▶ _INSTRUCTION_: Copy every line below again, requests included, and raise each coordinate in the answers by 88. Leave the pictures out.
---- RECORDS FOR THE EXERCISE
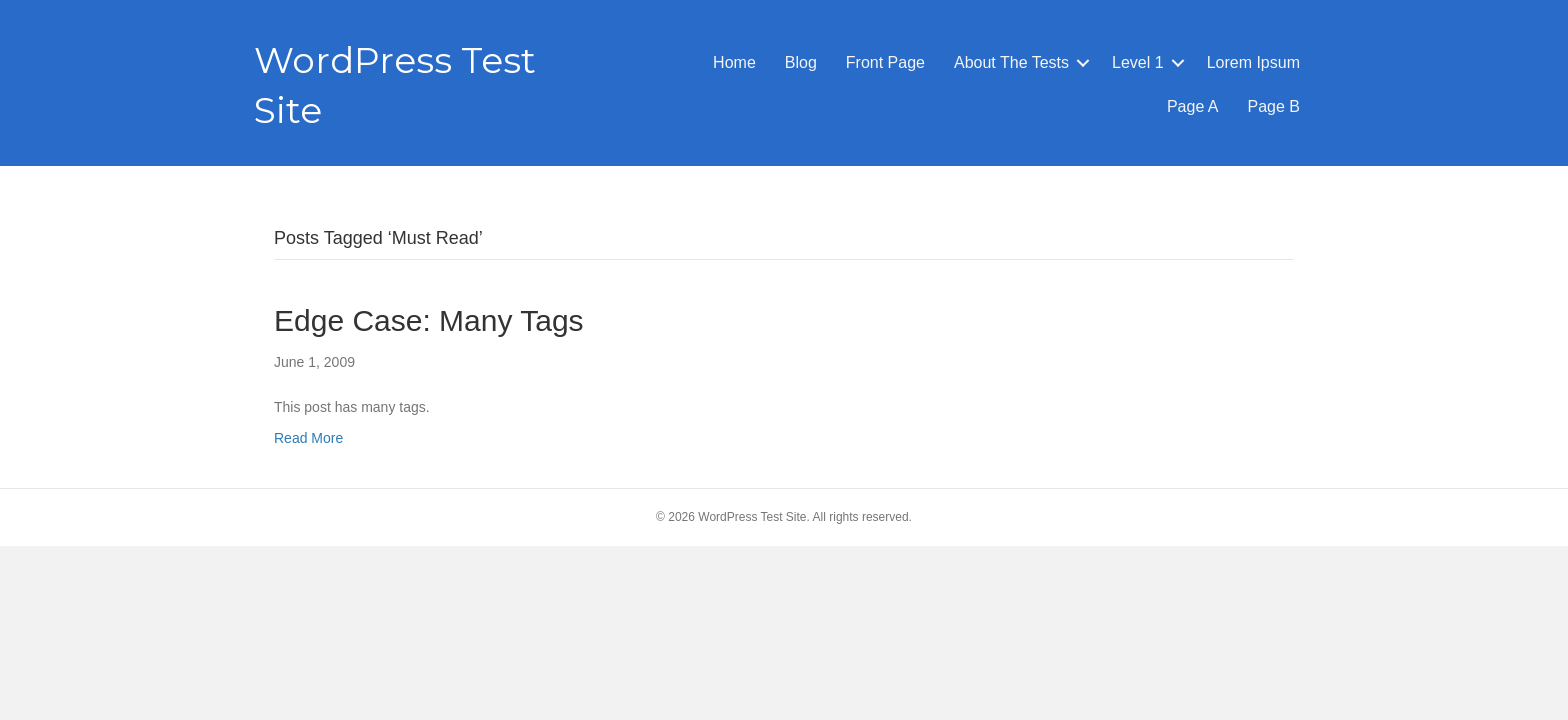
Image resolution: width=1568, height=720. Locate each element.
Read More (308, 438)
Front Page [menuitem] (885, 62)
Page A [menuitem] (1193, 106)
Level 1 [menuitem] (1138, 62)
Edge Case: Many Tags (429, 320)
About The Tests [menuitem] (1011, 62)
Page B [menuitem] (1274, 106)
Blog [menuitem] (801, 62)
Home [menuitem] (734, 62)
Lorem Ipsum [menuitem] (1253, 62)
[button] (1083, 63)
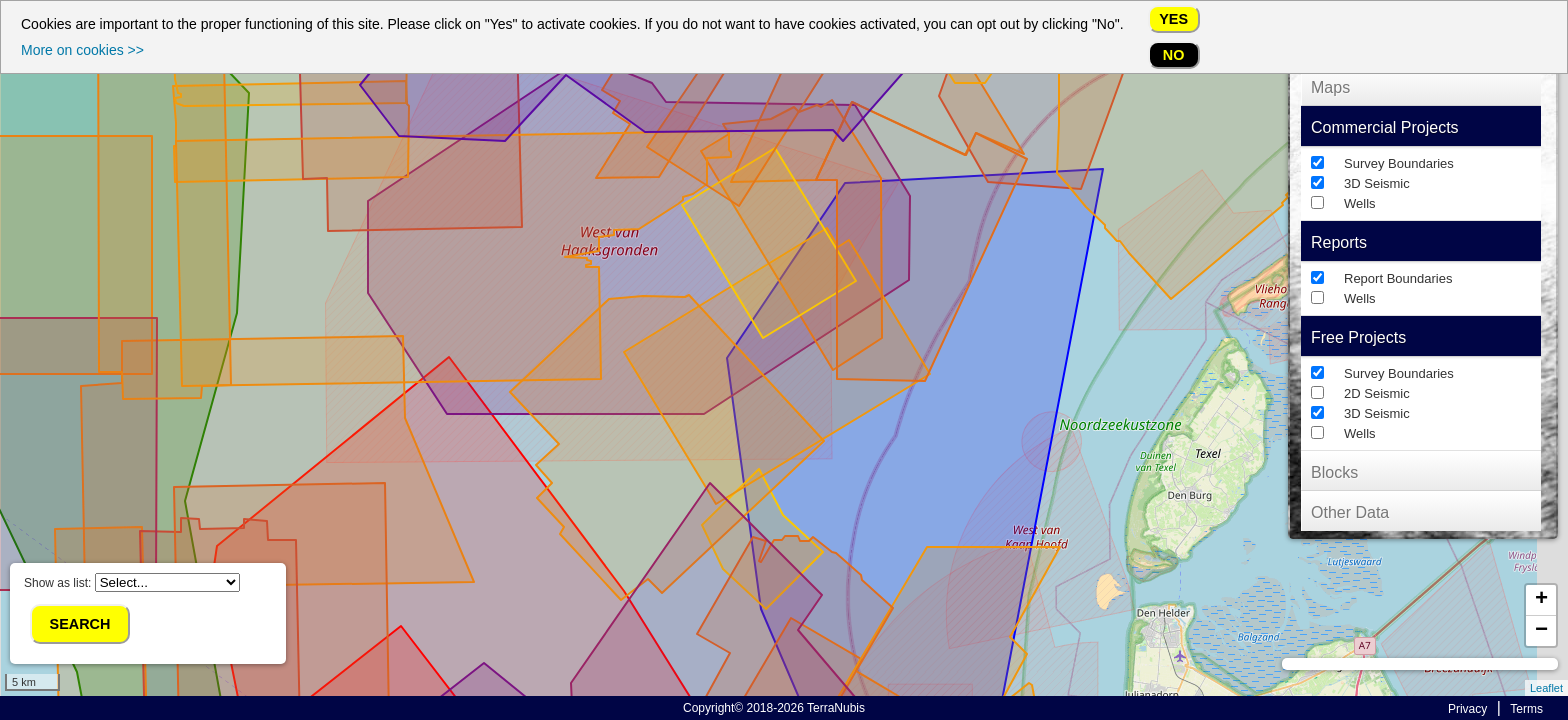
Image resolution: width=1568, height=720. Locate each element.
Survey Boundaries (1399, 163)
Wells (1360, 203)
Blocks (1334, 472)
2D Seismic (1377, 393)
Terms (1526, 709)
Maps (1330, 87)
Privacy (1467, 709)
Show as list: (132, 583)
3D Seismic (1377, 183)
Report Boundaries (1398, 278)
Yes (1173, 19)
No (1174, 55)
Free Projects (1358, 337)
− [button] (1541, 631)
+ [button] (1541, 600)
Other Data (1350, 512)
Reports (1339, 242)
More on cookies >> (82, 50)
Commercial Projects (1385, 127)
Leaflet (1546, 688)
--------
▶ _ANSWER TO THE PROBLEM_:
Image resolution: width=1568, height=720. Locate each element.
Read More (396, 526)
Front Page [menuitem] (973, 150)
Page A [menuitem] (1281, 194)
Level 1 [menuitem] (1226, 150)
Edge Case: Many Tags (517, 408)
About The Tests [menuitem] (1099, 150)
Page B [menuitem] (1362, 194)
Blog [menuitem] (889, 150)
Home [menuitem] (822, 150)
Lorem Ipsum [menuitem] (1341, 150)
[button] (1171, 151)
Image resolution: width=1568, height=720. Locate each element.
Survey Boundaries (1487, 251)
Wells (1448, 291)
Blocks (1422, 560)
2D Seismic (1465, 481)
Terms (1614, 797)
Maps (1418, 175)
Privacy (1555, 797)
Show as list: (220, 671)
3D Seismic (1465, 271)
Report Boundaries (1486, 366)
Yes (1261, 107)
No (1262, 143)
Free Projects (1446, 425)
− [button] (1629, 719)
+ [button] (1629, 688)
Other Data (1438, 600)
Reports (1427, 330)
More on cookies >> (170, 138)
Commercial Projects (1473, 215)
Leaflet (1634, 776)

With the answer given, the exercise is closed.